-------- SELECTED EXCERPT

After the Apocalypse (Reflections on the Present Crisis)


By Wayne Allensworth

I was waiting to pick up my order at a popular BBQ restaurant near my home on a weekend afternoon. It turned out to be quite an eye-opening experience. Or it would have been if I were shocked or surprised by anything these days. I found myself people-watching in a sort of weary, resigned fashion, as strange specimens of humanity made their way in and out of the place. At least the BBQ smelled good.

The first one to catch my eye was a chunky guy with a shaved head and tats all down his arms in baggy shorts, flip flops, and a black T-shirt with a depiction of Satan, horns and all, a pentagram, the works, and the words “Death Metal” inscribed in Gothic lettering across his back. “Death Metal?” Pornography went mainstream in this land a long time ago. It was about the time I started noticing parents with infants in their arms wearing tiny little T-shirts that read “Future porn star.” Now the Adversary himself is just as mainstream in a public sort of way, since he has never left us, as, say, Hannibal Lector. Like Colonel Kurtz, we have learned to make friends of horror and moral terror.

Then an obese woman in short shorts came in. She had a tattoo of a large face that looked vaguely like one of the characters from Planet of the Apes stretching across her vast right thigh. I’ve grown used to the characters who wear pajamas in public, and we got some of those, too.  Thank God, some normal looking people mixed in — whatever “normal” might mean any more — even a couple who looked like they might be real Texans. We few who remain.

I didn’t find that very reassuring, however. Nor were the exorbitant prices the place was asking for its food — it was very good, by the way — which weren’t quite at Weimar Germany inflation levels, but were a bit jarring, nonetheless. That sense of shock was reinforced when I noticed a message from a friend who was visiting California. “Why would anybody live here?,” he asked. He sent a picture of the gas pump near Sacramento. He had just filled up. It cost a hundred bucks. Meanwhile, I read that our always vigilant Congress, including most “conservatives,” had just passed a massive aid bill for Ukraine and Israel. One of these creatures complained that he was hearing gripes from his constituents about not protecting our own Southern border, and he boldly and forthrightly — and correctly, from a certain globocrat point of view — stated that Ukraine’s, not to mention Israel’s, border was “our” border. I’m sure he maintained what would have at one time been unironically called a “straight face” while lecturing his own constituents. Oh, and Donald Trump tacitly endorsed the “aid package” by keeping his silence and not pushing Republicans to vote “no.” Noting GOP support for the bill, The Washington Post crowed that Republicans are not fully aligned with any “America First” movement. Do tell.  

I picked up my order and got out of there. But, of course, there’s no place to go to escape this lunacy. And I live in one of the “reddest” big states in post-America. Or better still, Twilight Zone America. It’s twilight, dear readers, because the Apocalypse all those fund-raising candidates tell you will come if they are not elected has already happened, or, better still, is ongoing, with no end in sight. Yet so many of us go on pretending that the next election is critical, that “we” can turn the tide, and all will return to 1985 or 1955 or whatever your preferred dial-it-back landing spot might be. But it’s not going to happen. That horse has left the barn. That train has left the station. That ship has sailed.

----------------
-------- SOURCE MATERIAL

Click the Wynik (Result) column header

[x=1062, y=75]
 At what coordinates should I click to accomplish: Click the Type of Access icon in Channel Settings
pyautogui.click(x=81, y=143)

----------------

Pick up the essay "After the Apocalypse" right after its closing line, "That ship has sailed.", and carry it forward in the same voice.

We have been left at the dock, squinting and scanning the horizon as we vaguely recall the sail of the great ship that has sailed on into history.

A long time ago, I heard someone say that optimism was a childish disorder, and I’ve come to understand why that is so. Civilization is a fragile thing, and chaos is always lurking just below the surface of even the most stable and prosperous society. America’s problem is in no small part due to an Enlightenment sort of optimism that was baked into the cake from the start, and what passes for “conservatism” here was always sold to us with a big smile and lots of happy talk. Confidence is one thing, but Pollyanna optimism is dangerous. It’s one of the reasons the American Remnant has found it so difficult to even start thinking about its own survival and strategizing accordingly.

Thinking “outside of the box,” as management gurus once put it, is an acquired skill, even if one has a talent for it, because it always means telling people things they don’t want to hear. But the American Remnant will have to think in new ways if it wishes to survive in any kind of recognizable form. Speaking of survival, it doesn’t appear that my home state’s leadership will go for broke and openly defy Leviathan by arresting and deporting illegal aliens whatever some court says. Much less take all the other difficult steps necessary to preserve the dwindling numbers of its core population. So here we are.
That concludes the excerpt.